● RAW DATA:

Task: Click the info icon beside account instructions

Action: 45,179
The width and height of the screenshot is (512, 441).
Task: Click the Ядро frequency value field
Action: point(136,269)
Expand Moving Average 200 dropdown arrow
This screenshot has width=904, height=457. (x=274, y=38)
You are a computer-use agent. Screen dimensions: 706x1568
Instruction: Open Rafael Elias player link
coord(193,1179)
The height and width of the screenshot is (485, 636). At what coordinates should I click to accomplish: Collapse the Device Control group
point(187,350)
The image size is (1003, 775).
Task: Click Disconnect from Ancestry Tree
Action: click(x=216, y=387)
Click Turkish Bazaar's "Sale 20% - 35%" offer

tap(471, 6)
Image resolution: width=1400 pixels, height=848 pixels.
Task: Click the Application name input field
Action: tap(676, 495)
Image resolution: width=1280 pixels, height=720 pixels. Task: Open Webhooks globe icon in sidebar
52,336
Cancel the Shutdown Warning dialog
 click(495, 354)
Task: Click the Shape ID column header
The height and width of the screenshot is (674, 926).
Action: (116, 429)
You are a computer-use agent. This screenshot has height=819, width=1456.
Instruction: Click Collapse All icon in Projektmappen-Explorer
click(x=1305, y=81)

● JOB: Set out every nonblank line of the records above as a Markdown table with two columns, No. and Text, numbering the rows in order.

● RESPONSE TO THIS EXERCISE:
| No. | Text |
|---|---|
| 1 | Task: Click the info icon beside account instructions |
| 2 | Action: 45,179 |
| 3 | The width and height of the screenshot is (512, 441). |
| 4 | Task: Click the Ядро frequency value field |
| 5 | Action: point(136,269) |
| 6 | Expand Moving Average 200 dropdown arrow |
| 7 | This screenshot has width=904, height=457. (x=274, y=38) |
| 8 | You are a computer-use agent. Screen dimensions: 706x1568 |
| 9 | Instruction: Open Rafael Elias player link |
| 10 | coord(193,1179) |
| 11 | The height and width of the screenshot is (485, 636). At what coordinates should I click to accomplish: Collapse the Device Control group |
| 12 | point(187,350) |
| 13 | The image size is (1003, 775). |
| 14 | Task: Click Disconnect from Ancestry Tree |
| 15 | Action: click(x=216, y=387) |
| 16 | Click Turkish Bazaar's "Sale 20% - 35%" offer |
| 17 | tap(471, 6) |
| 18 | Image resolution: width=1400 pixels, height=848 pixels. |
| 19 | Task: Click the Application name input field |
| 20 | Action: tap(676, 495) |
| 21 | Image resolution: width=1280 pixels, height=720 pixels. Task: Open Webhooks globe icon in sidebar |
| 22 | 52,336 |
| 23 | Cancel the Shutdown Warning dialog |
| 24 |  click(495, 354) |
| 25 | Task: Click the Shape ID column header |
| 26 | The height and width of the screenshot is (674, 926). |
| 27 | Action: (116, 429) |
| 28 | You are a computer-use agent. This screenshot has height=819, width=1456. |
| 29 | Instruction: Click Collapse All icon in Projektmappen-Explorer |
| 30 | click(x=1305, y=81) |